In conclusion, the lowest lying band (3.7–4.6 eV) presents the lowest cross sections, and it was assigned to the first singlet excited state, a π*(a₂) ← n_-(b₂) transition. With the support of FCHT calculations, we placed the band origin of 2BrPyr at 3.87 eV and of 5BrPyr at 3.79 eV, whereas a number of low intensity hot bands and main vibrational progressions could be assigned to C-Br rocking/wagging modes and to totally symmetric ring stretching modes found with frequencies in the 700~1200 cm⁻¹ range, respectively. The Band II (4.6–5.4 eV) was attributed to a π*(a₂) ← π(b₁) transition, which is followed by a third band (5.4–6.5 eV) and assigned to a π*(b₁) ← π(b₁) transition, the latter displaying no vibrational structures. For the three lowest-lying bands, the cross sections of both 2BrPyr and 5BrPyr are rather similar, the first two being slightly red-shifted in 5BrPyr, and the third being somewhat more intense in 2BrPyr. Still in Band III, a weak shoulder was observed for 5BrPyr, and explained by a larger effect of the bromine atom position on the σ*_Br(a₁) ← π_r(b₁) transition.
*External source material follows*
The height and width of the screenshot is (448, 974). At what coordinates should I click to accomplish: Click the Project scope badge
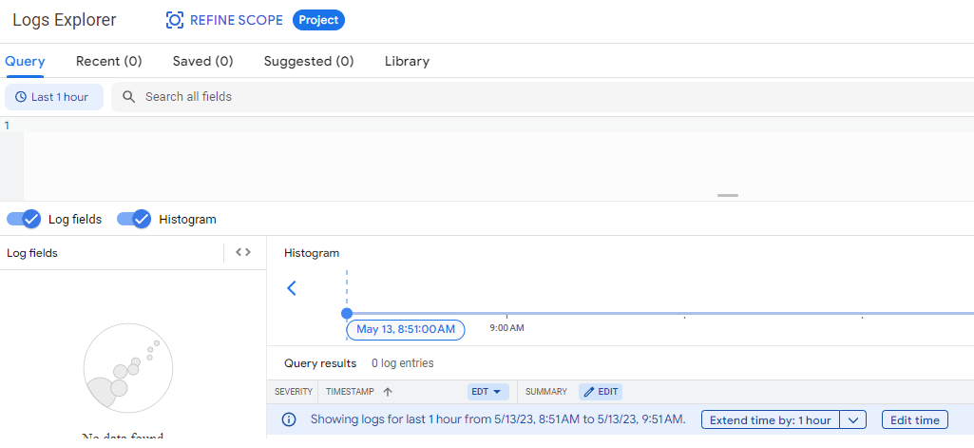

Going up in energy we have the most intense absorption bands, IV (6.5–7.3 eV) and V (7.3–9.0 eV), which should be analyzed together. As a whole, their large intensities stem from the four possible excitations from the π_Br(b₁) and π(a₂) occupied orbitals, to the π*(b₁) and π*(a₂) unoccupied orbitals. The analogous excitations account for the main absorption bands of the related bromobenzene, pyrimidine, and benzene molecules. Compared with bromobenzene, the band of both bromopyrimidines is displaced to higher energies and broadens significantly, such that some individual π* ← π transitions become apparent. Even so, the isomer effect is more substantial in this energy region, affecting the behavior of the individual π* ← π excitations and of other, less intense transitions. Finally, Band VI (9.0–10.8 eV) should involve many more valence and Rydberg excited states, but despite this, broader features could still be interpreted. In this regime, both spectra showed distinct vibrational progressions.

An extensive comparison between the VUV spectra of bromopyrimidines and the available data for bromobenzene revealed a series of similarities and differences. Namely, for the bromopyrimidines we observed a new band (Band I), broader (Band II) or a complete suppression of vibrational structures (Band III), broadened and blue shifted features (Bands IV and V), and a loss of intensity (Bands II and VI). An additional key distinction concerns the Rydberg states, much less pronounced in both bromopyrimidines than in bromobenzene. A similar trend can be noticed when comparing the spectra of pyrimidine and benzene.

This work is the most comprehensive VUV photoabsorption study yet reported for 2BrPyr and 5BrPyr. Considering that bromopyrimidines are known for their potential as radiosensitizers, the detailed picture we have provided on their excited states and VUV photoabsorption spectra could bring important insights on the production of reactive radicals and on radiation damage in general.